「これまでWi-Fiで無線通信システムを組んできたところに、新たな選択肢が加わる」。情報通信総合研究所(ICR)ICTリサーチ・コンサルティング部で上席主任研究員を務める岸田重行氏がこう話すように、企業にとって最もわかりやすいローカル5Gの価値は、自由度の高いプライベートネットワークを構築するための選択肢が広がることにある。実際、Wi-Fiの代替としてローカル5Gを検討するユーザーやSIerは多い。
情報通信総合研究所(ICR) ICTリサーチ・コンサルティング部
上席主任研究員 岸田重行氏
ただし、Wi-Fiも今、大きな進化のタイミングを迎えている。
セルラー技術のOFDMAを取り込んで周波数利用効率と端末収容能力を格段に高めた新規格「Wi-Fi6」が登場。企業ネットワークではまさに今から、Wi-Fi5からWi-Fi6への移行が始まろうとしているところだ。
図表 ローカル5GとWi-Fi6の比較
セキュリティと信頼性に差ローカル5Gは今後、Wi-Fiに代わる無線ネットワーク構築の選択肢として導入検討が進むだろう。そこで重要なのが使い分けだ。ローカル5GとWi-Fi6の特性を正確に見極めることが出発点となる。
通信速度については、どちらもギガビット級のスループットが期待できる。複数のデバイスを接続するケースでも数百Mbpsの高速通信が可能だ。高精細映像の伝送にも適する。
それ以外の点では、両者には大きな差がある。
Wi-Fiと比べたローカル5Gの優位点は、セキュリティ強度が高いこと、そして免許周波数帯を用いるため通信品質が安定していることだ。「Wi-Fiに比べてセキュアであり、ローカル5G同士の干渉が避けられれば、通信の安定性が担保される」(岸田氏)。
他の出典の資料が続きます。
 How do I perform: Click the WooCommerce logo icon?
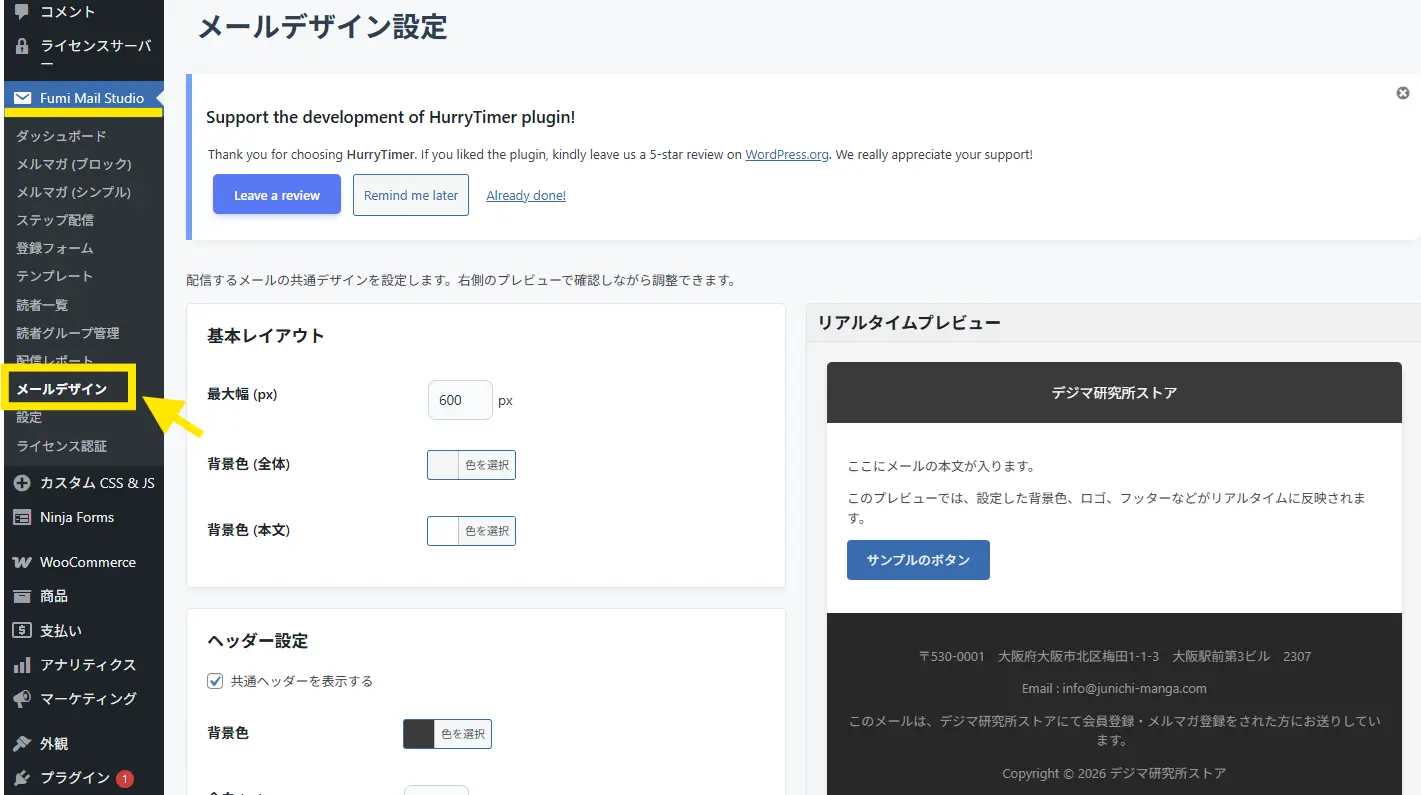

セキュアであるという点については主に2つの要素がある。
1つは認証方式だ。Wi-FiはSSIDとパスワード、ローカル5GはAPN(Access Point Name)とパスワードで認証する点は同じだが、ローカル5GではSIMカードによる認証も行うため、セキュリティはより強固になる。
もう1つが、周波数の特性による差異だ。
Wi-Fiで用いる2.4/5GHz帯の電波は障害物を回り込みやすいため、電波が敷地・建物の外に漏れ出しやすい。端末と接続しやすい反面、不正侵入や情報漏えいのリスクも高まる。
ローカル5Gも4.5GHz帯の場合は同様の問題が生じるが、ミリ波(28GHz帯)を用いる場合は、比較的容易に敷地・建物外への電波漏洩を防ぐことができるだろう。